Nuits blanches #2

Tu t’es vu quand t’as bu?

Buvez-vous de l’alcool ?
– Comme tout le monde …
Je relève les yeux de mon écran d’ordinateur pour contempler  l’homme assis de l’autre côté du bureau. Il a les yeux baissés les épaules basses. Je le sens usé par la vie, fatigué d’être lui et de n’être que lui. Visage buriné, traits tirés, hygiène plus qu’approximative. Il sent l’alcool à plein nez, odeur de la honte. Judas des temps moderne, il sait qu’il a trahis la confiance accordée par ses pairs.
Je lis entre les lignes. On ne me la fait plus : « comme tout le monde » est le lâche aveu d’un alcoolisme inavouable que l’on traine comme un boulet au pied. Je décide de lui épargner de préciser. A quoi bon ? Alcoolisme mondain, solitaire, puissant anxiolytique suite à un décès, une séparation…. Toutes ces histoires maintes et maintes fois entendues se ressemblent.
Je note dans ma consultation « OH chronique », comprenez catégorie pilier de comptoir, cause perdue par avance. Cet euphémisme pourtant je me le permet autant pour lui que pour moi. J’ai pour habitude de tourner l’écran de l’ordinateur pour que mes patients puissent lire ce que j’écris. Entre nous pas de secret, je te montre que tu peux me faire confiance, c’est donnant donnant. Pourtant sa honte me contamine. OH : deux lettres neutres et concises : il y a une chance pour qu’il ne les comprenne pas si ses yeux se posent sur l’écran. Au fond qui est le plus lâche de nous deux ?
« – Vous êtes donc inscrit sur liste de greffe hépatique. Voilà comment ça va se passer :
A partir d’aujourd’hui vous ne quittez plus votre téléphone, c’est votre ombre, le prolongement de vous même, votre meilleur ami, votre vie en dépend. Un jour ou une nuit, bientôt, plus tard, peut être jamais, la sonnerie salvatrice. Il vous faut venir là, maintenant, manu militari, en abandonnant femme et enfant et remettre votre vie entre nos mains.
A l’arrivée, checkup complet, on vous examine on analyse vos humeurs : êtes vous l’élu ce jour J ? Montrez vous patte blanche ? Avez vous eu une vie saine et exemplaires durant ces quelques mois ?
Une fois franchie l’ultime épreuve vous voilà tout près du saint Graal. La société est charitable, aujourd’hui elle a décidé de vous offrir une nouvelle vie, une seconde chance. Soyez reconnaissant, cette dette va vous suivre tout au long de votre vie.
Direction le bloc opératoire, étape probablement la plus facile pour vous. Passivité de l’hypnose pendant qu’une scène cruciale se joue autour de vous. L’organe indésirable (pourtant votre compagnon de route depuis des années) que l’on arrache  de votre ventre parfois au prix de litres de sang pour le balancer sans égard dans une froide bassine d’inox ou il produira un son mat avant de disparaître à l’intérieur d’un sac poubelle. Le corps en équilibre fragile durant le court instant où il est privé des fonctions vitales les plus essentielles. Enfin, le nouvel organe tant attendu et désiré que le chirurgien saisit avec prudence, presque avec tendresse, comme un nouveau-né. Les immunossupresseurs que l’on fait couler dans vos veines et qui vont désormais rythmer votre quotidien pour que votre corps aille en paix avec son nouvel allié. Et puis la magie qui opère, l’apothéose, le bouquet final : l’Organe d’apparence mort revient à la vie, vire d’un bleu profond à un  pourpre triomphant et de la froideur du cadavre à la chaleur humaine.

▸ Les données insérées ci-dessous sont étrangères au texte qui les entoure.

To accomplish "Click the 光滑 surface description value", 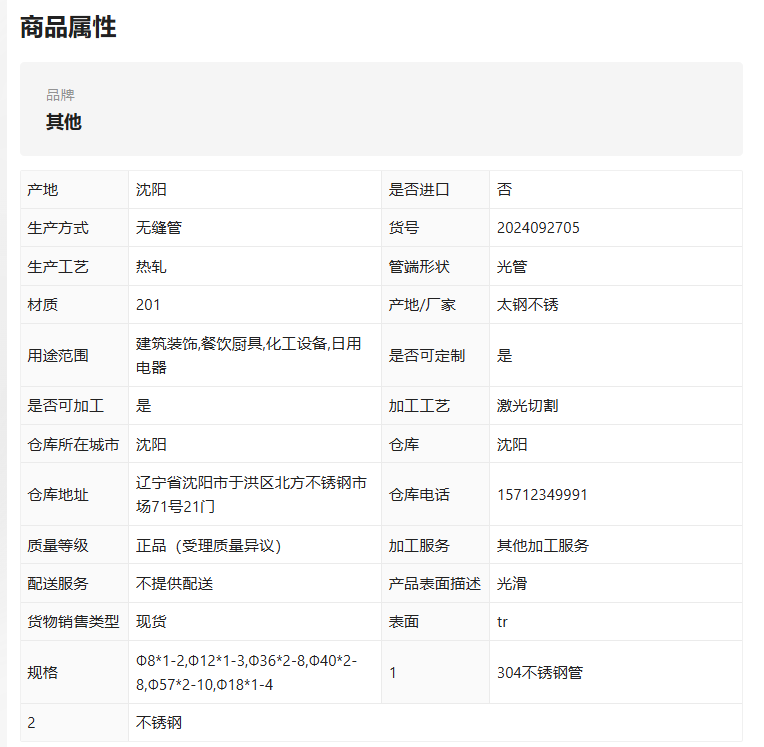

Voilà qui est fait. Pourtant rien n’est terminé c’est là que tout commence. Le réveil en réanimation couvert de sondes et cathéters en tout genre. Combien de temps s’est t’il passé ? Une heure ? Un jour ?une semaine ? Black out complet. Au mieux si vous êtes chanceux l’inconfort des soins, l’absence de sommeil, la soif, la perte de votre intimité pendant quelques jours de réanimation. Au pire, des mois de souffrances de complications en complication : hémorragie infection rejet décès.
 -Vous avez des questions ?
Voilà ce qu’on m’a appris à expliquer en l’espace d’une dizaine de minutes en des termes à peine plus édulcorés.
– Non je ne crois pas …
Commotion cérébrale, victoire par KO, le programme énoncé n’appelle, de fait, aucune question
– Très bien, au revoir Monsieur et bonne fin de journée »
J’apprendrai quelques mois plus tard qu’il s’est présenté à la greffe alcoolisé.
Game over, passez votre tour et revenez la prochaine fois…
Quel idiot il a grillé sa chance de sauver sa peau. Et pourtant, que celui qui n’a jamais bu un verre pour se donner du courage lui jette la première pierre.